■ **Work to do**
1: In the marine salt thread, which store does Raptor say sells Ball pickling lime?
2: Can you summarize the marine salt thread in two sentences?
3: In the marine salt thread, why does Raptor say he uses Instant Ocean? Answer in one or two sentences.

■ **Excerpt**
=======

# marine salt



## joefromcanada (Apr 16, 2004)

also, whats the difference between. Instant Ocean Salt Mix and Instant Ocean Reef Crystals


----------



## Death in #'s (Apr 29, 2003)

:laugh: they are all basically the same
i use the no frills brand and buy 50lbs for almost nothing and never had a problem


----------



## thePACK (Jan 3, 2003)

depends on what kind of system your running? fish only or reef?


----------



## -=BOB=- (Mar 6, 2003)

I use Reef Crystals, love it cause it is enriched with calcium, trace elements and vitamins. That way I don't have to pay to much attention to these thinks..









From what I heard Instant Ocean and Reef Crystals are only brands free of PO4.

IO is not so highly enriched as RC so its cheaper and better to be used in fish only, I guess


----------



## Raptor (Jan 3, 2003)

-=BOB=- said:


> I use Reef Crystals, love it cause it is enriched with calcium, trace elements and vitamins. That way I don't have to pay to much attention to these thinks..
> 
> 
> 
> ...


 I agree. the reef crystals are higher in calcium and other beneficial ingredients for reef tanks. instant ocean regular is cheaper, And i would think it is better suited for fish only tanks. I use instant ocean for its availibility. I can run to meijers and pick it up if needed.


----------



## Andrew (Mar 3, 2003)

You guys with reef tanks should try the new Oceanic salt. It practically dissolves instantly. It has more calcium than IO. It always mixes to over 400. Been a while since I used reef crystals, but I remember it didn't dissolve as good as the regular IO.

You guys don't test your Alk and Ca? With clams I bet it is low, unless you are dosing Ca. or doing large water changes.


----------



## Raptor (Jan 3, 2003)

I dose with pickling lime. Same as kalkwasser but CHEAPER. Also dow pedalow also i have used calcium clhoride(Ice melter) I use arm and hammer super washing soda for carbonate.


----------



## Lahot (May 20, 2003)

Andrew said:


> You guys with reef tanks should try the new Oceanic salt. It practically dissolves instantly. It has more calcium than IO. It always mixes to over 400. Been a while since I used reef crystals, but I remember it didn't dissolve as good as the regular IO.


 I was thinking about trying Oceanic, but only one lfs nearby sells it so far, it's a good value. I also like the packaging more than IO. You conviced me to buy it by saying how easy it dissolves!


----------



## joefromcanada (Apr 16, 2004)

im going to be running a fowlr, but eventually adding coral... if any of the lfs around here have it ill go with oceanic, if not, ill go with instant ocean


----------



## Andrew (Mar 3, 2003)

Hey Raptor, what brand pickling lime do you use? I can't find Mrs. wages, but I can find Ball. I am getting conflicting info about which one is better. If you use ball, what exactly does you package look like. I have stumbled onto two different packagings.


----------



## Raptor (Jan 3, 2003)

Wall mart sells mrs wages. Meijers sells ball. I belive both are identical in chemical composition.
I have used ball too. I haven't noticed a differance.


----------



## -=BOB=- (Mar 6, 2003)

I use Salifert products(for calcium and Kh)
calc is 450 and Kh 6,5 btw. getting derasa this weekend ,( have to rearrange the aquascape its size of the skull ) scored it really cheap. 50EU he he


----------



## Raptor (Jan 3, 2003)

Oh, The package is green and white with ball written in cursave and a pickle underneath. 
EDIT: It's in a can and it has a pull tab top.


----------



## Andrew (Mar 3, 2003)

-=BOB=-: definitely post some pictures. I am guess that the cost would be around
$ 60.00 in US dollars. Big Derasa's that size go for $ 150.00 at my LFS.

Raptor: Thanks.


----------



## BoomerSub (Jun 23, 2003)

Oceanic natural sea salt.

-PK


----------



## Raptor (Jan 3, 2003)

I have heard lots of good stuff about oceananic. I am just too paraniod to switch, Plus i can't complain too much about io.


----------

=======

■ **Information supplied**
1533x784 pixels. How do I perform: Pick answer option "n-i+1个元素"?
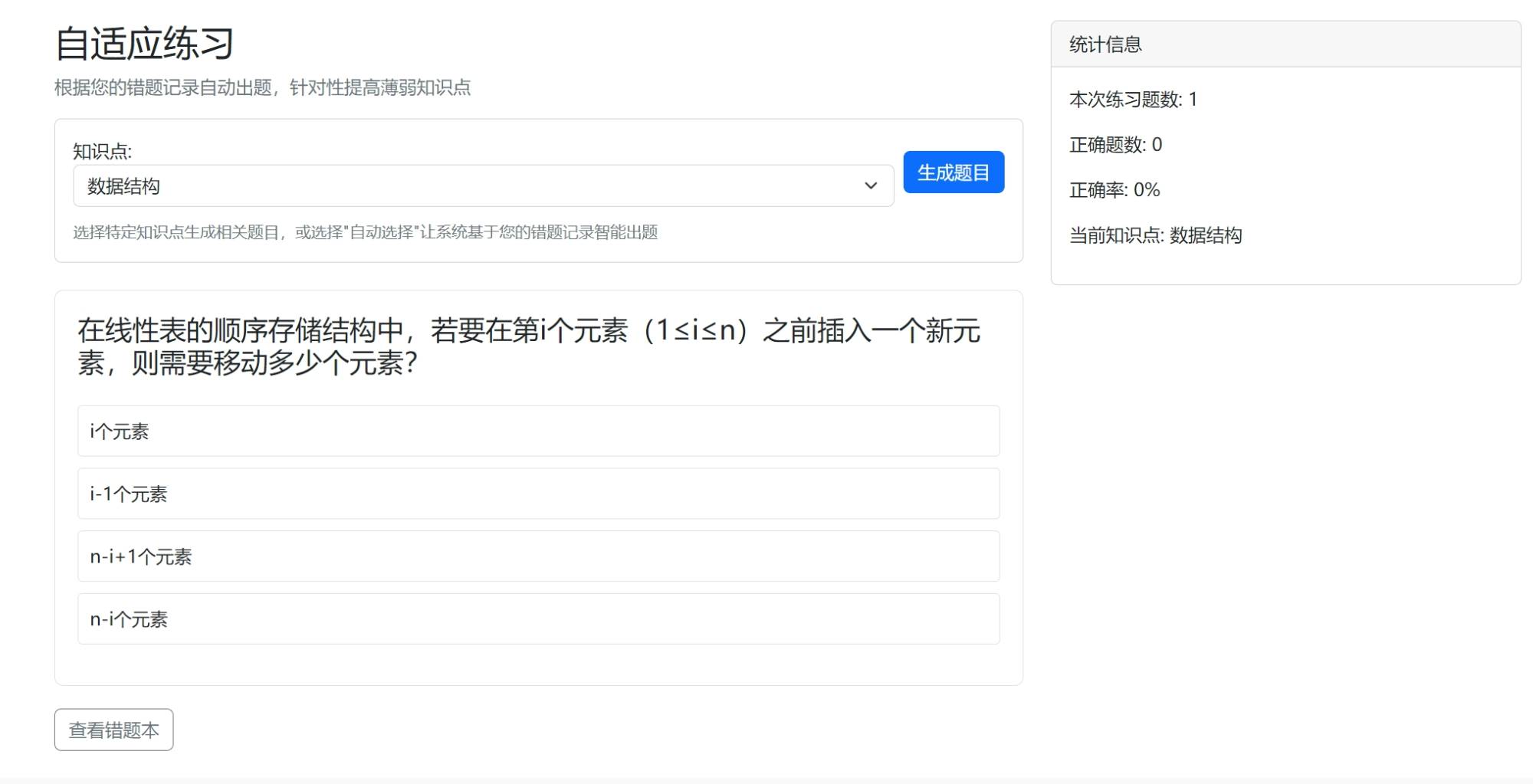click(x=538, y=556)
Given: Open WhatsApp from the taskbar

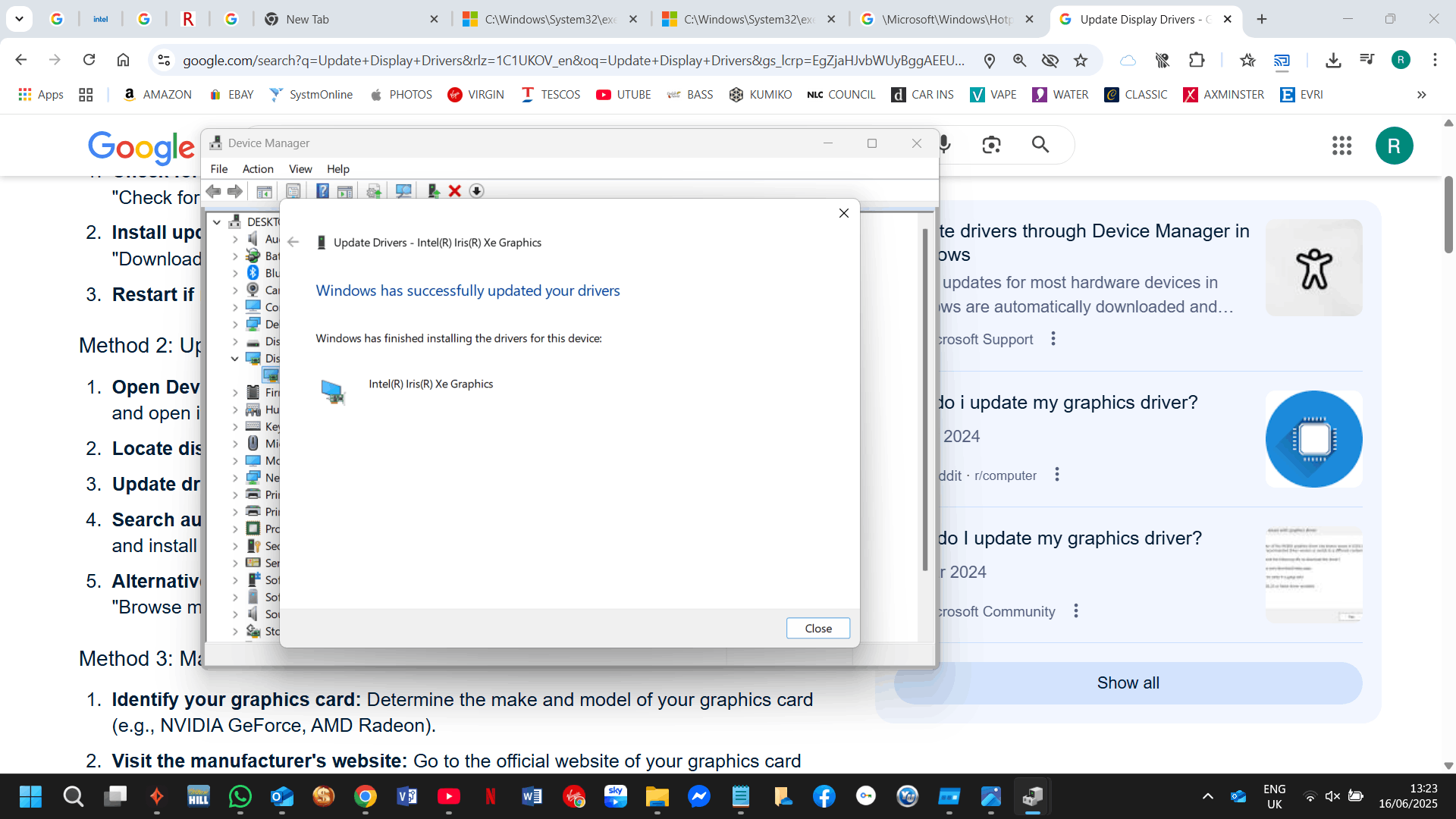Looking at the screenshot, I should click(240, 796).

=======

■ **Answers per task**
1: Meijers.

2: Members compare Instant Ocean, Reef Crystals and Oceanic salt, describing Reef Crystals as higher in calcium and other beneficial ingredients for reef tanks and regular Instant Ocean as cheaper and better suited to fish-only tanks. Oceanic is recommended for dissolving almost instantly and having more calcium than Instant Ocean, and the thread also covers dosing calcium and carbonate with pickling lime and other products.

3: Raptor uses Instant Ocean because it is readily available. He can run to Meijers and pick it up if needed.